On Feb 3, 2006, at 11:21, Tom Lane wrote:
> The SRF concept captures what you want a whole lot better. If the
> implementation isn't up to snuff, we should improve it, not warp other
> pieces of the system.
Point taken. The rewriting concept is what I'm after; if that can be
done pre-planning with SQL functions, I'm all for it. I just thought
that since rules already do rewriting, that's the best thing to start
building on.
> Martijn mentioned the idea of inlining SQL functions that return sets
> --- this is something I've toyed with too, but not got round to
> looking
> at seriously. AFAICS it would accomplish everything that you could do
> with parameters in ON SELECT rules, considering the existing
> restrictions on what can be in an ON SELECT rule. And it wouldn't
> require any new concepts at all, just a few(?) pages of code.
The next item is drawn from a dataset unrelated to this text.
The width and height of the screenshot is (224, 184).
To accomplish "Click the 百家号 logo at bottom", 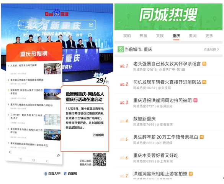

True, as long as there's a hook to do the inlining/rewriting before
the query's planned. I guess we can see function calls at the parse
stage, check to see if they're SQL functions or not, grab the prosrc,
do the substitution, then re-parse?
I guess I can live without the dependancy tracking. I can always dump
and reload my database to re-parse all the functions. Maybe we could
have a RELOAD FUNCTION command that would just re-parse an existing
function, so I don't have to dump and reload?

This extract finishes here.